|brake boss line up|
|just a small gap|
Confident that I would at least have some braking potential, and finding my Sunday afternoon surprisingly free, I continued on completing the last jobs on the bike. First up chain onto the bike. Simple enough, I'm not going to explain the ins and outs as it is done well enough in Zinn and in other bicycle maintance books. I had not appreciated how much you need to be an octopus though. I was most pleased that I was fixing the chain together with a powerlink and not having to force a pin into place with a chain tool. Really simple, but a little more fiddley was the task of aligning the rear derailleur (mech). Setting the high and low screws to match the limits of chain movement is simple in theory. I found that holding the derailleur over the low position and looking at where the limit screw was holding gave me more confidence that this phase was set up.

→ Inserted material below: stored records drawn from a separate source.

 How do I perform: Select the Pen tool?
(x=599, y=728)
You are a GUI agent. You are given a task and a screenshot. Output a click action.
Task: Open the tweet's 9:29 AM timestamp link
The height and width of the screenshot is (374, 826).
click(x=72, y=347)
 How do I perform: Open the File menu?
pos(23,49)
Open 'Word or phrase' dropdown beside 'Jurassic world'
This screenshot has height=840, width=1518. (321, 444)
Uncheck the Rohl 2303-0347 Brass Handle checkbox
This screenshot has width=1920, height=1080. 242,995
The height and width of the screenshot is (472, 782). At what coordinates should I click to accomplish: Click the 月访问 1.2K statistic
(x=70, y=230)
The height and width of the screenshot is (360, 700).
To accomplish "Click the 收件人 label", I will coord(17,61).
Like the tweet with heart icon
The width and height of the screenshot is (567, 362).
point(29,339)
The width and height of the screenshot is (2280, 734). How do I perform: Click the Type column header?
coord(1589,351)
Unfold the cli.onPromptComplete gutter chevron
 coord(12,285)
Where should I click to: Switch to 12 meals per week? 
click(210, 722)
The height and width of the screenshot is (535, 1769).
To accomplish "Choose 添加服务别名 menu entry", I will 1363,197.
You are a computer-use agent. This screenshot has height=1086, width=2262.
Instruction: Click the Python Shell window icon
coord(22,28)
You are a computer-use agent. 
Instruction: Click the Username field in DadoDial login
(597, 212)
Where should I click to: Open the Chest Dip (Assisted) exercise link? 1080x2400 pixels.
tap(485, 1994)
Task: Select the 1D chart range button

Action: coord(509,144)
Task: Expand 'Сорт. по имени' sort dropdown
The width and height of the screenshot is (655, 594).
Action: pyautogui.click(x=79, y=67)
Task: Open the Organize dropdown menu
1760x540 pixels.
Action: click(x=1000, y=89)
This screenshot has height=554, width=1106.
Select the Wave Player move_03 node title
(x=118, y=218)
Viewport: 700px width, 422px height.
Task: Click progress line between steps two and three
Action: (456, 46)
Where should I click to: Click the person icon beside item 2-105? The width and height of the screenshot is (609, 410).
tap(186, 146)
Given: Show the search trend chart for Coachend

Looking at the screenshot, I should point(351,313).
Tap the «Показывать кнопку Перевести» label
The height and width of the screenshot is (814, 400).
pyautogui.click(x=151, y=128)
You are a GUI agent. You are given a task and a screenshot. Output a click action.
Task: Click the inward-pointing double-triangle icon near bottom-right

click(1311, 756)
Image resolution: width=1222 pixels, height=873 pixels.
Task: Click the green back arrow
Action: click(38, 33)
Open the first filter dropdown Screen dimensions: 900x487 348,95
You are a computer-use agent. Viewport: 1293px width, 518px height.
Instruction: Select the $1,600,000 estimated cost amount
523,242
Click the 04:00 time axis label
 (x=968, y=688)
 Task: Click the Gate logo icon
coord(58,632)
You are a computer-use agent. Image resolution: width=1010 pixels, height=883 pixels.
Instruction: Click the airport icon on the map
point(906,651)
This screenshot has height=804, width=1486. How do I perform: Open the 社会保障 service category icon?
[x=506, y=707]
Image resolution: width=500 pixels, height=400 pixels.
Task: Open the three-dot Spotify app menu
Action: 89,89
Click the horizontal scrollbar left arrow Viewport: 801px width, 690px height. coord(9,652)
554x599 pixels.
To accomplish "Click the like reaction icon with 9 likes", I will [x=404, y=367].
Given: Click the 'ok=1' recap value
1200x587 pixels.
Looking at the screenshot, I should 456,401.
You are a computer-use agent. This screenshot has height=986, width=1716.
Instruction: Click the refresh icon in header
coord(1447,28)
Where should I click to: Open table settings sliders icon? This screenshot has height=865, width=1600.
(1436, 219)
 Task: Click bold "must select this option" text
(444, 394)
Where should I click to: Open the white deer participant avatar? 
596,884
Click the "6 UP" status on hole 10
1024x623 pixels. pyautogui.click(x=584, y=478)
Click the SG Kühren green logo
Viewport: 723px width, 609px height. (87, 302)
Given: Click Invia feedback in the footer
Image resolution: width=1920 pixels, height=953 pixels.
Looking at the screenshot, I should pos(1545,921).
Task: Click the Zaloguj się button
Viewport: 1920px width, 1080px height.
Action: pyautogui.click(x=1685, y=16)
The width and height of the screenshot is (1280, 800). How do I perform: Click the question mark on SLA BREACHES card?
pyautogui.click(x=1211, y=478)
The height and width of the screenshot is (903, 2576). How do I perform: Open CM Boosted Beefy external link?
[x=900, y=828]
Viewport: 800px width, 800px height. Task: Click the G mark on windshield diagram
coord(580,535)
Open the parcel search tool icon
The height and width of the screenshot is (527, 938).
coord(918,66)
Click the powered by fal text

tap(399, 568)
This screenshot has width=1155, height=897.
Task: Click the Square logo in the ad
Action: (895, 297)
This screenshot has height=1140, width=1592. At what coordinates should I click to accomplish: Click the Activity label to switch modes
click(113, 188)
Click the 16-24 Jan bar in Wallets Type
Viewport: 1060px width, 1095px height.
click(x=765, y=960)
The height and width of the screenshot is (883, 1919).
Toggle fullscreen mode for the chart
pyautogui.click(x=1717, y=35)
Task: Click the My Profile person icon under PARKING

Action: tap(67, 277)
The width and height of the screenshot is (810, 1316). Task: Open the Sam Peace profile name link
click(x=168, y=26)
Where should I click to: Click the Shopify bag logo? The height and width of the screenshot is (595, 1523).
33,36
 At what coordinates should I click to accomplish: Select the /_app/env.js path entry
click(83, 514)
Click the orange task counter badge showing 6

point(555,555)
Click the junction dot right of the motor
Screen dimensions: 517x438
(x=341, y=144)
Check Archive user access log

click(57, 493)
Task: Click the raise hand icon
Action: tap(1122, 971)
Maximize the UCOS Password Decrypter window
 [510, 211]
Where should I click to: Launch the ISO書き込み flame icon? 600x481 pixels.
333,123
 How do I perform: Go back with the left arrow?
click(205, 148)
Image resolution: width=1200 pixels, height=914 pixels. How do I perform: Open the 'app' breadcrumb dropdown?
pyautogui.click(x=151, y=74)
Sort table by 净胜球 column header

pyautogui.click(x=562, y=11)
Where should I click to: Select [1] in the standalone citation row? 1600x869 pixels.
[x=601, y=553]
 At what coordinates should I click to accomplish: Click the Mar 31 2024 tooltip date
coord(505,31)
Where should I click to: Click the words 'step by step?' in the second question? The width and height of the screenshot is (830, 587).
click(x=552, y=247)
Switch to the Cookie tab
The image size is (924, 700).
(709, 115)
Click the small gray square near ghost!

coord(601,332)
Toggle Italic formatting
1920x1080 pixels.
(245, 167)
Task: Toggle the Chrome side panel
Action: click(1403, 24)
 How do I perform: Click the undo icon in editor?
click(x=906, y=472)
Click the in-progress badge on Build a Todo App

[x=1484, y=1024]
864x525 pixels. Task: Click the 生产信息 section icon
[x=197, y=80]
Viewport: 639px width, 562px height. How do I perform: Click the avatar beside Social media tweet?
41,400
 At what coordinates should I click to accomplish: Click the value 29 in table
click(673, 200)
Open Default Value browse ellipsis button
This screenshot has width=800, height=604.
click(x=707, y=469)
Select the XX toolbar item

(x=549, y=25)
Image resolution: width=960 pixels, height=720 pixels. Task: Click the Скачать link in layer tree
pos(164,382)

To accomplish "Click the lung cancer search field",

I have however, created a bike that is a little overdeveloped in the tyre department. There is an alignment issue with the rear wheel which I think is easy to sort, but there is one major problem that is preventing me from riding the P3 today. The tyres are too fat. Inflated the rear tyre is one large balloon wedged between the downstays. Not so bad at lower pressures, but it still rubs the frame badly. The original tyres that came with the wheels, I seems to remember, were fine. So I will try a switch back. In the short term there is a potential to borrow some from Uncle Riotous who is storing a load of spares. The ultimate will be a rebuild of the hub on a narrower rim. Whilst I have enjoyed assembling a bike from its components and I even feel that framebuilding might one day be an option- I have visions of being an old man with a shed in the Welsh mountains building custom frames. Wheel building is an art that requires specialisr equipment, much patience and many hours. So to rebuild the wheel I think I may need to employ my local bike shop.